What is needed
Update the rows below by changing every "GUI agent" to "screen assistant", and write them out again with nothing else altered.

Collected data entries
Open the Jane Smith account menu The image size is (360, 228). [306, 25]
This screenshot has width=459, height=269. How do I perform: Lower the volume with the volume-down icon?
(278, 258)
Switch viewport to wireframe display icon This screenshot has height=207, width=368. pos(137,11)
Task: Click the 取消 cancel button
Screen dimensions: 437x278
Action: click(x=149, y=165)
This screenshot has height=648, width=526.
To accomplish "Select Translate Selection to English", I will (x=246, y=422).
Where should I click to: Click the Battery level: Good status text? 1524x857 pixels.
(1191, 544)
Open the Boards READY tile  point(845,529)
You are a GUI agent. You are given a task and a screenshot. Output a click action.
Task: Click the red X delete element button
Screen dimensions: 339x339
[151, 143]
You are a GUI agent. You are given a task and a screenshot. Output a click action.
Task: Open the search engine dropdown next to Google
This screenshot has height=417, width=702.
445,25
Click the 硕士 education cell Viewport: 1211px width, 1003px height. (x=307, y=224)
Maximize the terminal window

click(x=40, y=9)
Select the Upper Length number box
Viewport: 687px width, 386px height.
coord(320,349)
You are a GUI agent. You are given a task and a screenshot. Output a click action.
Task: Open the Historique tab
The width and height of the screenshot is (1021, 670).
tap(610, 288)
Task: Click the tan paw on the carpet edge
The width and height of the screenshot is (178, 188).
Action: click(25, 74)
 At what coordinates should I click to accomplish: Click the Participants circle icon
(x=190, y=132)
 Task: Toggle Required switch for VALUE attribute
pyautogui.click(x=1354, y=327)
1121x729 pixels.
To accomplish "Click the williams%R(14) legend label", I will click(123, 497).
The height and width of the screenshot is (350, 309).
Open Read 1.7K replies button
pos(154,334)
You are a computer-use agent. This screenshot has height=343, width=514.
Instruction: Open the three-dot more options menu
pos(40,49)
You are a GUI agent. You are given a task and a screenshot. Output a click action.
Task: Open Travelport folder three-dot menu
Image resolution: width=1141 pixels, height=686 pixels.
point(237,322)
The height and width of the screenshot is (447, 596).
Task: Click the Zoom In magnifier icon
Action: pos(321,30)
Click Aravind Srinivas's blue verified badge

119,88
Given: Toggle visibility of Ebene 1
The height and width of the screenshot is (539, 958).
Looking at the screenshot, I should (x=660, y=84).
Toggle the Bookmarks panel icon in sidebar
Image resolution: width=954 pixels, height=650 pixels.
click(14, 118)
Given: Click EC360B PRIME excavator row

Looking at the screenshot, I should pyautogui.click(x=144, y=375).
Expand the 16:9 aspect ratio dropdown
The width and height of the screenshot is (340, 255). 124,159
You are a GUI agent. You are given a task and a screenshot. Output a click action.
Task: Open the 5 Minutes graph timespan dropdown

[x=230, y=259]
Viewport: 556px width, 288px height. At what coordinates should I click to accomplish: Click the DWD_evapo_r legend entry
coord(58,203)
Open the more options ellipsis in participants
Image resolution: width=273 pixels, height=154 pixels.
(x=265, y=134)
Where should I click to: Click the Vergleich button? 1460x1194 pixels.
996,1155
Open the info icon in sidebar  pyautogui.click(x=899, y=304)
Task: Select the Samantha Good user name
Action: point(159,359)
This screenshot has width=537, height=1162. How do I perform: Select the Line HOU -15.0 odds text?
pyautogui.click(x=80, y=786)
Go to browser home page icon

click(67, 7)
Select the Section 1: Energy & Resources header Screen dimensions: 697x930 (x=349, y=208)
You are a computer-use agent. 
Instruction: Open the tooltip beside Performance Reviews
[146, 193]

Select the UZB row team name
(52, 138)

Solved problem
Open the Jane Smith account menu The image size is (360, 228). [306, 25]
This screenshot has width=459, height=269. How do I perform: Lower the volume with the volume-down icon?
(278, 258)
Switch viewport to wireframe display icon This screenshot has height=207, width=368. pos(137,11)
Task: Click the 取消 cancel button
Screen dimensions: 437x278
Action: click(x=149, y=165)
This screenshot has height=648, width=526.
To accomplish "Select Translate Selection to English", I will (x=246, y=422).
Where should I click to: Click the Battery level: Good status text? 1524x857 pixels.
(1191, 544)
Open the Boards READY tile  point(845,529)
You are a screen assistant. You are given a task and a screenshot. Output a click action.
Task: Click the red X delete element button
Screen dimensions: 339x339
[151, 143]
You are a screen assistant. You are given a task and a screenshot. Output a click action.
Task: Open the search engine dropdown next to Google
This screenshot has height=417, width=702.
445,25
Click the 硕士 education cell Viewport: 1211px width, 1003px height. (x=307, y=224)
Maximize the terminal window

click(x=40, y=9)
Select the Upper Length number box
Viewport: 687px width, 386px height.
coord(320,349)
You are a screen assistant. You are given a task and a screenshot. Output a click action.
Task: Open the Historique tab
The width and height of the screenshot is (1021, 670).
tap(610, 288)
Task: Click the tan paw on the carpet edge
The width and height of the screenshot is (178, 188).
Action: click(25, 74)
 At what coordinates should I click to accomplish: Click the Participants circle icon
(x=190, y=132)
 Task: Toggle Required switch for VALUE attribute
pyautogui.click(x=1354, y=327)
1121x729 pixels.
To accomplish "Click the williams%R(14) legend label", I will click(123, 497).
The height and width of the screenshot is (350, 309).
Open Read 1.7K replies button
pos(154,334)
You are a computer-use agent. This screenshot has height=343, width=514.
Instruction: Open the three-dot more options menu
pos(40,49)
You are a screen assistant. You are given a task and a screenshot. Output a click action.
Task: Open Travelport folder three-dot menu
Image resolution: width=1141 pixels, height=686 pixels.
point(237,322)
The height and width of the screenshot is (447, 596).
Task: Click the Zoom In magnifier icon
Action: pos(321,30)
Click Aravind Srinivas's blue verified badge

119,88
Given: Toggle visibility of Ebene 1
The height and width of the screenshot is (539, 958).
Looking at the screenshot, I should (x=660, y=84).
Toggle the Bookmarks panel icon in sidebar
Image resolution: width=954 pixels, height=650 pixels.
click(14, 118)
Given: Click EC360B PRIME excavator row

Looking at the screenshot, I should pyautogui.click(x=144, y=375).
Expand the 16:9 aspect ratio dropdown
The width and height of the screenshot is (340, 255). 124,159
You are a screen assistant. You are given a task and a screenshot. Output a click action.
Task: Open the 5 Minutes graph timespan dropdown

[x=230, y=259]
Viewport: 556px width, 288px height. At what coordinates should I click to accomplish: Click the DWD_evapo_r legend entry
coord(58,203)
Open the more options ellipsis in participants
Image resolution: width=273 pixels, height=154 pixels.
(x=265, y=134)
Where should I click to: Click the Vergleich button? 1460x1194 pixels.
996,1155
Open the info icon in sidebar  pyautogui.click(x=899, y=304)
Task: Select the Samantha Good user name
Action: point(159,359)
This screenshot has width=537, height=1162. How do I perform: Select the Line HOU -15.0 odds text?
pyautogui.click(x=80, y=786)
Go to browser home page icon

click(67, 7)
Select the Section 1: Energy & Resources header Screen dimensions: 697x930 (x=349, y=208)
You are a computer-use agent. 
Instruction: Open the tooltip beside Performance Reviews
[146, 193]

Select the UZB row team name
(52, 138)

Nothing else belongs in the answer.